Cela dit, le mouvement, parfaitement organisé, a bel et bien développé une sorte de cahier revendicatif axé sur quelques idées forces. La première est l’absence d’évaluation de tout ce qui a été fait depuis le congrès qui, en mai 2007, avait porté Mustapha Mansouri à la présidence et plus spécialement au lendemain des élections communales de juin dernier. «Tous les partis tiennent des réunions au niveau de leurs instances de manière régulière pour faire le point et évaluer sauf le RNI», ne manque pas de faire remarquer Rachid Talbi Alami qui indique, à titre d’exemple, que la dernière réunion du bureau exécutif du parti remonte au mois d’avril. Et s’il y a quelque chose à évaluer, selon M. Talbi Alami, ce sont les résultats du RNI aux dernières communales. «M. Mansouri, explique-t-il, considère que les résultats du parti sont bons. Nous estimons, au contraire, qu’ils sont mauvais et il faut donc en débattre».
Dans le même ordre d’idées, les membres du mouvement de contestation dénoncent le manque de transparence dans la gestion du parti, le manque de concertation et, in fine, le mode de gouvernance actuel.
Un manque de concertation que les contestataires illustrent par ce qui s’est passé durant les communales et toutes les élections qui ont suivi, que ce soit celle des Chambres professionnelles ou encore celles des conseils préfectoraux et provinciaux. Durant les communales, par exemple, on reproche à Mustapha Mansouri de n’avoir pas suffisamment, voire pas du tout, donné de visibilité en termes d’alliances. Les candidats RNI en régions, ainsi livrés à leur sort, ont chacun noué des alliances à leur guise (notamment avec le PJD) donnant, au final, une impression de cacophonie. «Comment peut-on faire des alliances avec des partis dont les projets et les principes sont diamétralement opposés à ceux du RNI», s’interroge M. Mezouar, pour qui, «finalement, cela a été une très mauvaise approche».

Un pied dedans, un pied dehors
Mais encore. Si ce sont là des principes de fond sur lesquels les contestataires insistent, il y a eu, comme on dit, un fait déclencheur. Il s’agit, comme l’expliquent certains membres du mouvement, d’une série d’incidents ou d’événements à l’occasion desquels le président Mansouri a adopté une démarche qui ne fait pas l’unanimité. On en donne pour exemple les déclarations qu’il a faites lors d’une réunion informelle du bureau exécutif ou lors d’entrevues avec des diplomates étrangers en poste au Maroc signifiant, en substance, que «le Maroc est revenu aux années de plomb». On évoque également les reproches faits, de manière virulente, à l’Etat de s’ingérer dans le champ politique et d’appuyer des partis plutôt que d’autres. Des allusions qui renvoyaient bien entendu au PAM. «Le RNI fait partie de la majorité gouvernementale et, nous, en tant que ministres, nous représentons l’Etat et nous avons un devoir de solidarité», explique un ministre RNI. Pour notre interlocuteur, «le RNI a toujours été et doit continuer à être un élément de stabilisation de la majorité et pas le contraire».
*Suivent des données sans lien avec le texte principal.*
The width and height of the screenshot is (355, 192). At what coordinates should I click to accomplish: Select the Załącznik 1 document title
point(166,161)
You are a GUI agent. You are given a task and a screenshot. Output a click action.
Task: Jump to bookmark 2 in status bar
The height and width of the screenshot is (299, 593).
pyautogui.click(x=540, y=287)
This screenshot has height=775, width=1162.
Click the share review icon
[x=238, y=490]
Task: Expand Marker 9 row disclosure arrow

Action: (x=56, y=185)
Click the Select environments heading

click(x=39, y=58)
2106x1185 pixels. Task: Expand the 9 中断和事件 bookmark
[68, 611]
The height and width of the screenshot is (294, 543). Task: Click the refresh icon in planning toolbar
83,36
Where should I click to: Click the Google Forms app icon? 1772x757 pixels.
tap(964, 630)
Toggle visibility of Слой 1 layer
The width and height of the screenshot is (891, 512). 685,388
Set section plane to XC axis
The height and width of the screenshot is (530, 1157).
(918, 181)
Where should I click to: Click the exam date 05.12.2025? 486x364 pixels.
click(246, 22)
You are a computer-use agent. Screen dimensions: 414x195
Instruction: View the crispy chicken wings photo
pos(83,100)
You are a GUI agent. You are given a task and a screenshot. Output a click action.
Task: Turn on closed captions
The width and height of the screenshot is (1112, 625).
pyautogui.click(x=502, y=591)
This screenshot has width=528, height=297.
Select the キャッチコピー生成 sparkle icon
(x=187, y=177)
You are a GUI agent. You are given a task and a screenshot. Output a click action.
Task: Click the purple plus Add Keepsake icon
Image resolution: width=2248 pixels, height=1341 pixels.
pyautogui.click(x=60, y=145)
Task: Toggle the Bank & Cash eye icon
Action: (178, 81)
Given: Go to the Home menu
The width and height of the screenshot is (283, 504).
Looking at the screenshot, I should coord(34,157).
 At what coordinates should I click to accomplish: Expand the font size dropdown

En plus  des questions de fond que le mouvement ne partage pas, c’est aussi et surtout le fait que le président n’ait pas pris la peine de se concerter avec les instances du parti avant d’arrêter une position commune par rapport à de tels événements et notamment l’affaire de l’ex-député Rniste Mohamed Jouahri, impliqué dans un trafic de drogue et à propos duquel le communiqué du RNI n’a fait l’objet d’aucune validation par les instances du parti.
La goutte qui a fait déborder le vase remonte cependant à quelques semaines et plus précisément durant le mois d’août et au début de septembre, quand des informations ont commencé à circuler sur l’éventualité de départs massifs d’élus RNI vers d’autres formations, dont le PAM, entre autres. «Ce ne sont pas des spéculations et ces élus, c’est nous aujourd’hui qui les retenons mais jusqu’à quand» ?, s’interroge un ministre RNI. C’est en effet là la grande inquiétude qui a fini par décider les membres du mouvement à passer à l’acte. «A la prochaine rentrée parlementaire, le parti risque de se retrouver sans groupe à la première Chambre», pronostique l’un d’entre eux. Plus qu’inconcevable, ce serait tout simplement la catastrophe pour le parti mais aussi pour la majorité gouvernementale qui se retrouverait ainsi amputée d’une grosse partie de ses troupes. D’où donc le branle-bas de combat au sein du parti.

Que faire en cas d’impasse ?
Si le malaise est là depuis les élections communales de juin dernier, depuis quelques semaines les réunions se sont multipliées devenant quasiment hebdomadaires. Et c’est au terme de ces réunions qu’il a été décidé donc de monter au créneau à la rentrée et de confier le pilotage à Salaheddine Mezouar.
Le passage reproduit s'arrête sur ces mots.